Published Apr 23, 2015
Guest878640
28 Posts
I asked around and am getting mixed messages. It is hard for people in my school to go into emerg for the final semester of nursing school. It is a restricted You have to have an A average in order to get placed there.
I worked at a rehab for my IP, and almost everyone there said that rehab medicine was just as hard as emerg. But at the same time, they often complain about the condescending behaviour shown to them by nurses who worked in emerg during patient transfers. In addition, I talked to a nurse who recently immigrated to Canada, and she said that in her country, the high achieving nurses were picked and placed in emerg, the mediocre students went to med-surg and medicine and the low achieving nurses went into rehab, long-term care. What are your thoughts on this?
mvm2
1,001 Posts
It saddens me to see ranks in nursing like this. There are so many places and areas that nurses and CNAs have to be, yet we seem to think some nursing areas have more value or a better status.
Not everyone can be an ER nurse or a OB nurse. There are nurses that are needed in med surg and rehab and LTCs. Why can we not see the same value placed on a wonderful Rehab nurse as an ER nurse. You all are working towards the same goal of helping people in need. Yet it seems people are impressed if you say I m a ER nurse and are all smiles. But another nurse will say they work in LTC and they get funny looks and negative comments like how can you work in that environment.
Well I say thank you to all you so called low achievers out there for you brilant job at rehab and Med Surg and LTC hats off to you because society wheather they want to admit it or not needs you!
joanna73, BSN, RN
4,767 Posts
I certainly do not consider myself a "low achieving nurse" because I've worked rehab and LTC. I enjoy these areas and I have two certifications in geriatric nursing. There are so many misconceptions about LTC.
Every area of nursing has its challenges and requires a different skill set.
LoveMyBugs, BSN, CNA, RN
1,316 Posts
Worked both LTC/SNF and ER and your really comparing apples to oranges.

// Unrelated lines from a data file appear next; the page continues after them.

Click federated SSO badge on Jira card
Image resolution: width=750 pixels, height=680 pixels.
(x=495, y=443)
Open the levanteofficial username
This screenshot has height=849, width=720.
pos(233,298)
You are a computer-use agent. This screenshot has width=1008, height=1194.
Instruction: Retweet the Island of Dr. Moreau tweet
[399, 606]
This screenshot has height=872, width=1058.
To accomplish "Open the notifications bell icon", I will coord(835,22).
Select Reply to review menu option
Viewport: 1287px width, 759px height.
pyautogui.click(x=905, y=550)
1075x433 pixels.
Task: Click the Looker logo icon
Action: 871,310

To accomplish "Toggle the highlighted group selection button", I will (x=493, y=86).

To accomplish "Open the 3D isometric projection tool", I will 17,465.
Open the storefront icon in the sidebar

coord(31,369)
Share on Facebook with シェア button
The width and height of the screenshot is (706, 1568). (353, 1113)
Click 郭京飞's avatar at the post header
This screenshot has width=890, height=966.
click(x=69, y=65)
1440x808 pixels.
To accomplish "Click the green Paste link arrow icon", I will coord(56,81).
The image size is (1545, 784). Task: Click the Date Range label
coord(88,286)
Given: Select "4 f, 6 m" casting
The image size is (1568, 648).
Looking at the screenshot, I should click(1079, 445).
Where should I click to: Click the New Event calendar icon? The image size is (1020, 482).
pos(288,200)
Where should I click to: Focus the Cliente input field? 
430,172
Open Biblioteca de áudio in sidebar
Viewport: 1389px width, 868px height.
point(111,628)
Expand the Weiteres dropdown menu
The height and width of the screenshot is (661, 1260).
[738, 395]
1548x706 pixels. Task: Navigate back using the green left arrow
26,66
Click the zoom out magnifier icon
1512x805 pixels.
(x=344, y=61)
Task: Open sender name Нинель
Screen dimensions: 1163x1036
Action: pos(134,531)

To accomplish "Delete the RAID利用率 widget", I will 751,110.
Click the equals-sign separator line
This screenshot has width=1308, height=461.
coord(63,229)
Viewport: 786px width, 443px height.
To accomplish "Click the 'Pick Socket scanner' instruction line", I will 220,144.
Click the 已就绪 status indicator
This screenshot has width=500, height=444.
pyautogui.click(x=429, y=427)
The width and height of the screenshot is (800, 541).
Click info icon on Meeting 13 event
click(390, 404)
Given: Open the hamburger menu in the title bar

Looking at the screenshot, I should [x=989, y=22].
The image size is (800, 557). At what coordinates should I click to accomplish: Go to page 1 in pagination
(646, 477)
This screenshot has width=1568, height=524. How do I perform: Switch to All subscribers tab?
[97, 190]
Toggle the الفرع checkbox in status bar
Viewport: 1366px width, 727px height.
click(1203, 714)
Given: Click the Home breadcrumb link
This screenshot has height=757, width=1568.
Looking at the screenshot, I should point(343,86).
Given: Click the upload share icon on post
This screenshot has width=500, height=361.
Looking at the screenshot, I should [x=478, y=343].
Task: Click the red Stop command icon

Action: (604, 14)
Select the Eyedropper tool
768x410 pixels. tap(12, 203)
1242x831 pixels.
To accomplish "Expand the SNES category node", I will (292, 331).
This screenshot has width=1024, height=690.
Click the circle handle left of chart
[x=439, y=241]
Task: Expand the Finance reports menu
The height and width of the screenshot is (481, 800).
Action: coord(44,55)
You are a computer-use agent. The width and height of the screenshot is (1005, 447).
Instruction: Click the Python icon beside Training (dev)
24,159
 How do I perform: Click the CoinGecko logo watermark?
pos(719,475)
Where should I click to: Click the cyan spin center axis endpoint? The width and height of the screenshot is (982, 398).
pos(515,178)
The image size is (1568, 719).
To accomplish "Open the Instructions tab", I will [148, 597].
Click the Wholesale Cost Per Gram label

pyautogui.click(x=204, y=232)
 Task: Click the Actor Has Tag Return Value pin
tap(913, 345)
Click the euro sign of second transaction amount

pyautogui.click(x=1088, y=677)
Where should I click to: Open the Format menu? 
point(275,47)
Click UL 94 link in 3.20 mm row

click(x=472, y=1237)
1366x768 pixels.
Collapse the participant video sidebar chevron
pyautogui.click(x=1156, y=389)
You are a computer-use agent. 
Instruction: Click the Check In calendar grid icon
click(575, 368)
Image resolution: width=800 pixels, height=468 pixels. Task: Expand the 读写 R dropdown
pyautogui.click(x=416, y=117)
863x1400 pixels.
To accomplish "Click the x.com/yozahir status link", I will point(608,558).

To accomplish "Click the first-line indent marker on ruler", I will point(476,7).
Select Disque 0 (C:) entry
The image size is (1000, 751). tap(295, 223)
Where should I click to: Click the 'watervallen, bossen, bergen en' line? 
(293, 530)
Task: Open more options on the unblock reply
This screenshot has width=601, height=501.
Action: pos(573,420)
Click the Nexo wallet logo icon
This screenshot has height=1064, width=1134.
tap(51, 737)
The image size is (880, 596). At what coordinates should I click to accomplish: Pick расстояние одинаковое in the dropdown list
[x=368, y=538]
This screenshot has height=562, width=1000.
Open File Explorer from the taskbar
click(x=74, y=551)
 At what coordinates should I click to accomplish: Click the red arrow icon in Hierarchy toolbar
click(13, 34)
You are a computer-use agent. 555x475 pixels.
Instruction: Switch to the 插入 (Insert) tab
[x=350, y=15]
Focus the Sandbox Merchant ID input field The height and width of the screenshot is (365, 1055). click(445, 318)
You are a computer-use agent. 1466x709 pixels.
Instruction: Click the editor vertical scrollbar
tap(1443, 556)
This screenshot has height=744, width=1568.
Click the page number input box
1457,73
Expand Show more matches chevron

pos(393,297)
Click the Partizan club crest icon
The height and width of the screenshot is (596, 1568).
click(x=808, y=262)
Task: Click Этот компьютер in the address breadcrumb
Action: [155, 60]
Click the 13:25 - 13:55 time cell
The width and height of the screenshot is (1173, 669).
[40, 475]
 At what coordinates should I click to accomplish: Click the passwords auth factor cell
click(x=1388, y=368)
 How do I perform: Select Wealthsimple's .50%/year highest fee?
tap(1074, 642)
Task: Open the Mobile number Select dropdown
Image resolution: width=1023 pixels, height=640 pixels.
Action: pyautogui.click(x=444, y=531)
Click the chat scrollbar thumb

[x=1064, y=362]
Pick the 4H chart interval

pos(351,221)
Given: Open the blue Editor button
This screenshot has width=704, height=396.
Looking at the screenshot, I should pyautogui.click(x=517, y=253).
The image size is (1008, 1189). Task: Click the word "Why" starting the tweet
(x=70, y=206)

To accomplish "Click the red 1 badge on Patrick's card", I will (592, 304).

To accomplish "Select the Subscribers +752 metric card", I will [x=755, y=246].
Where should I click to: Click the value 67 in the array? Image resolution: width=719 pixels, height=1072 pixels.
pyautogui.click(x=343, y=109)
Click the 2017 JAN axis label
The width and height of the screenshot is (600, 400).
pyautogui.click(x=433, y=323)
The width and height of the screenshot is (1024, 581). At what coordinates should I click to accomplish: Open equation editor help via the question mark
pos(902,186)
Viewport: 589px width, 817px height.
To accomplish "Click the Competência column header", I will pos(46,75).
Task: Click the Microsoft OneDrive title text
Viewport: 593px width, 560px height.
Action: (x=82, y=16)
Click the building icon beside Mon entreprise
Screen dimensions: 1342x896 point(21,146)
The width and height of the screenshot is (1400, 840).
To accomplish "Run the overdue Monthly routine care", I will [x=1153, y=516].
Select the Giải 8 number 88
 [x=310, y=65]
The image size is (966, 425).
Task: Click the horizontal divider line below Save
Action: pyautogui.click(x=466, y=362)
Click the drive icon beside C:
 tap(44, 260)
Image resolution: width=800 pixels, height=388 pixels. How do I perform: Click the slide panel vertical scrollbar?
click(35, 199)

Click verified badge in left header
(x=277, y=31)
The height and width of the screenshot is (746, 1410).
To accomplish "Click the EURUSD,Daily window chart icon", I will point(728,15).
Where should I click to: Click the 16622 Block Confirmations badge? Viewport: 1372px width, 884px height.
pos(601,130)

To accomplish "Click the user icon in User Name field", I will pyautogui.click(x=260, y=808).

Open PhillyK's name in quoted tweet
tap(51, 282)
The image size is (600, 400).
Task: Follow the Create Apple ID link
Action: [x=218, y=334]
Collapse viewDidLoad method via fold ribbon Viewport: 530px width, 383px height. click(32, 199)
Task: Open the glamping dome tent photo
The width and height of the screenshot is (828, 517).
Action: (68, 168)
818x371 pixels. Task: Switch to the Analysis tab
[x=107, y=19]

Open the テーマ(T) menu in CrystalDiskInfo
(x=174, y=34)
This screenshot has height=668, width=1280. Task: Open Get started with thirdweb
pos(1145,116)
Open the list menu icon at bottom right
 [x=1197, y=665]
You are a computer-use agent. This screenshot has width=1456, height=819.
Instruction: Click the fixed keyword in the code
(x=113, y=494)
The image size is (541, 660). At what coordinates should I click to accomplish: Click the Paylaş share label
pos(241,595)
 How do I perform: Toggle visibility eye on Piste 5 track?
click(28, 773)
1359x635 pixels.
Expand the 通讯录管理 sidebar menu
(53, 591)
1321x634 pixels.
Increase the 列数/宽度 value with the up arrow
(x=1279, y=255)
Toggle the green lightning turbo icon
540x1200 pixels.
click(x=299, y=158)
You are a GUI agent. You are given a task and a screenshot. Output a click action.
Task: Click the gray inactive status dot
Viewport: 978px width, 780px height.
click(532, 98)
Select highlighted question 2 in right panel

They have different types of stress and physically they are different.
Emotionally what you go through is different.
The type of nursing is different the ER is quick, treat them and street em or admit them. LTC you are caring for not only the chief complaint you are caring long term for that person looking at multiple long term complex issues
One type of nursing isn't better than the other.
Different personalities fit better into different disciplines of nursing.
Some nurses love ortho, cardiac, Peds, OB, geriatric, rehab, psych. One isn't better than the other.
Nurses need to support each other not think that there are areas of superior nursing.
AJJKRN
1,224 Posts
I personally think it's all about finding one's niche. An extremely smart being (which I feel most professional nurses are regardless of degree or specialty) would find one specialty harder or easier than the other just by their personality and interests. It's kinda like school, often students have an easier time in subjects they find interesting like science or math. I personally love science and hate math but that doesn't mean that I didn't get high A's in both subjects but science comes way more easily for me than math because I like it and find it more interesting. I think I would love the ED or ICU but I know I'm not a Peds person so this keeps me out of pursuing these specialty's at my hospital but if they didn't take Peds then I may have been more inclined to have sought out these specialty's instead of Med-Surg. Life would be a really boring existence if we were all the same.